A reason to run

SI Advance

by running in the NYC Marathon

Pat Hannafin wasn't a runner.

Not really. Not ever.

Not when he was 15 ... or 25 ... or 35 ... or ...

Well, you get the picture.

"I played a little basketball, maybe" the West Brighton resident said recently. "But run? Nah."

And if you asked five years ago what he thought of the idea of lining up at the foot of the Verrazano-Narrows Bridge with almost 40,000 other people on a Sunday morning and running 26.2 miles, Hannafin would probably have said that it sounded like lunacy.

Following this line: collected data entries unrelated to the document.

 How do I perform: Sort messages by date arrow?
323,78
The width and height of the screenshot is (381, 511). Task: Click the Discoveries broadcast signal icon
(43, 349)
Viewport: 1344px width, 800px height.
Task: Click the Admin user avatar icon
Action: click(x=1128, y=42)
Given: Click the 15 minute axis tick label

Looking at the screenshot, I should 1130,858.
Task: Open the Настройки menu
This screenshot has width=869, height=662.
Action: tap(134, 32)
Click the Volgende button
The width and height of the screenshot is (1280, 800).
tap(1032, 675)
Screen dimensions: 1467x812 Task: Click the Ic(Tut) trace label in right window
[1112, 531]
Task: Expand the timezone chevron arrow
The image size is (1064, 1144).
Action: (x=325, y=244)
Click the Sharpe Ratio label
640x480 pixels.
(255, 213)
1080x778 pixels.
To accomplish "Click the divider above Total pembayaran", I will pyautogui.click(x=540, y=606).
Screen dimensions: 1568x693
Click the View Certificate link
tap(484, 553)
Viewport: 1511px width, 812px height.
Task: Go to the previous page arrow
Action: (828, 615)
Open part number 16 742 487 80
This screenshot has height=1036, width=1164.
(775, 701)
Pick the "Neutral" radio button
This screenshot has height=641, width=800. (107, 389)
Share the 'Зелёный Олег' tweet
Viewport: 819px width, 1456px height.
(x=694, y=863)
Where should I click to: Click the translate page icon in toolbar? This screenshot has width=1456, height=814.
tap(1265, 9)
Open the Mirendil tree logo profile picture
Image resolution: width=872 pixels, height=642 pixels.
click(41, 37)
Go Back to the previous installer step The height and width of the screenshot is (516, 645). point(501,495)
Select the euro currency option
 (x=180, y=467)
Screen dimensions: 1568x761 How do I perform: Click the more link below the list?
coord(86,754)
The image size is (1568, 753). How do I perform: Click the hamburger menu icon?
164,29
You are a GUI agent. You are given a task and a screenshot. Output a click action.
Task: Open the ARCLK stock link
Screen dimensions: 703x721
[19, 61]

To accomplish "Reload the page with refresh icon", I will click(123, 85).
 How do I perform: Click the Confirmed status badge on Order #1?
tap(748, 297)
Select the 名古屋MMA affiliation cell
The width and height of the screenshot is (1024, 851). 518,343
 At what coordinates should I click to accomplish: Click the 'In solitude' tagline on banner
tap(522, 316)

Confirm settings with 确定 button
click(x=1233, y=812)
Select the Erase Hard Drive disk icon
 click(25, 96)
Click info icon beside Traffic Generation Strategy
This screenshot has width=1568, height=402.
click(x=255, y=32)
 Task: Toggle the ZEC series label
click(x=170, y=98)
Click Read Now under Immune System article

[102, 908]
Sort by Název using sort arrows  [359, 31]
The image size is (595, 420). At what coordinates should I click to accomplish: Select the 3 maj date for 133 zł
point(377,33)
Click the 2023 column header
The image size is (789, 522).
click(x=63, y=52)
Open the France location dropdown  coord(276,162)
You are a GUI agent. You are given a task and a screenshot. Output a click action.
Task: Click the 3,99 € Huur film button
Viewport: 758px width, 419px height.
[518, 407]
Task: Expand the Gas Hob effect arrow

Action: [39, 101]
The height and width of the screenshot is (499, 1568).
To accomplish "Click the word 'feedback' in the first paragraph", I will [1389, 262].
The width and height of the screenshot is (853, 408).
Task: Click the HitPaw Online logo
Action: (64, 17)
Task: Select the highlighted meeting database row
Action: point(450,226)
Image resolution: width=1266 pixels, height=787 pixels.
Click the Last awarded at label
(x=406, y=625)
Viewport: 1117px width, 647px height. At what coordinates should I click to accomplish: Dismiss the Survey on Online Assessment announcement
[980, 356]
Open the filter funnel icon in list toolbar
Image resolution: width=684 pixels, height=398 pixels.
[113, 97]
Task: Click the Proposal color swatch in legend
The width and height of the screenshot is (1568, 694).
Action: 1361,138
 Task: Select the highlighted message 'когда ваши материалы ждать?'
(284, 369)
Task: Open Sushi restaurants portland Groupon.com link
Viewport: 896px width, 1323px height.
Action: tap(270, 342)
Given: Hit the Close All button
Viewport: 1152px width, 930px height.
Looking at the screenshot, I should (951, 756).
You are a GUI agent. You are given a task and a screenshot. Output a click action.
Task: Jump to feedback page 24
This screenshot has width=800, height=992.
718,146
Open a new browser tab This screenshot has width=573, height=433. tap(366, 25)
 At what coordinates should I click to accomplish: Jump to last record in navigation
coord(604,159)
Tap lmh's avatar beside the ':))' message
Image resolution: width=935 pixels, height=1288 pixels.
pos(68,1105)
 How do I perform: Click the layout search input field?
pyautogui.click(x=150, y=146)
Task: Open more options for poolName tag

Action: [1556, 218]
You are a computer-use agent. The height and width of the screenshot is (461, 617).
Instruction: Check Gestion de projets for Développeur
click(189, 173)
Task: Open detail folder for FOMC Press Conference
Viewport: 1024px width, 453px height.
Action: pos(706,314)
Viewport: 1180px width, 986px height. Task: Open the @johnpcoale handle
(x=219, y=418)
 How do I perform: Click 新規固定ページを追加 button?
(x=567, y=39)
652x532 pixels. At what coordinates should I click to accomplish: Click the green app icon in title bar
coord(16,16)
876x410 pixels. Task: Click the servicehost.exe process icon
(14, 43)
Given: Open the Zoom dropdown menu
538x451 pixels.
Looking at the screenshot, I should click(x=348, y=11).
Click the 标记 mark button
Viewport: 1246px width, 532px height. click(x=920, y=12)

That would have been an understandable response, too, for a guy who worked with his back and his feet all week. At least, it was understandable right up until that day that changed everyone around here.

Like a lot of people from Staten Island, the 50-year-old father of two wasn't just touched by 9/11. He, and the rest of his family, was steamrolled by it.

His brother, his kid brother, Tom, went down in the Towers. He was a firefighter out of 5 Truck in Greenwich Village.

One irony of Tom Hannafin's story was that the guys from 24 Engine, who are out of the same house as 5 Truck and arrived on the scene at the same time, all went in one door together and escaped the collapse basically unscathed. All 11 men from 5 Truck, including Hannafin, went through a different door.

None came back out.

On that day, lives changed -- and vanished -- on the strength of what door you walked through.

Pat Hannafin was 10 years old when Tom arrived, the last of six boys born to a hard-working mother and father who ran the Maine Avenue Market, a deli in Westerleigh.  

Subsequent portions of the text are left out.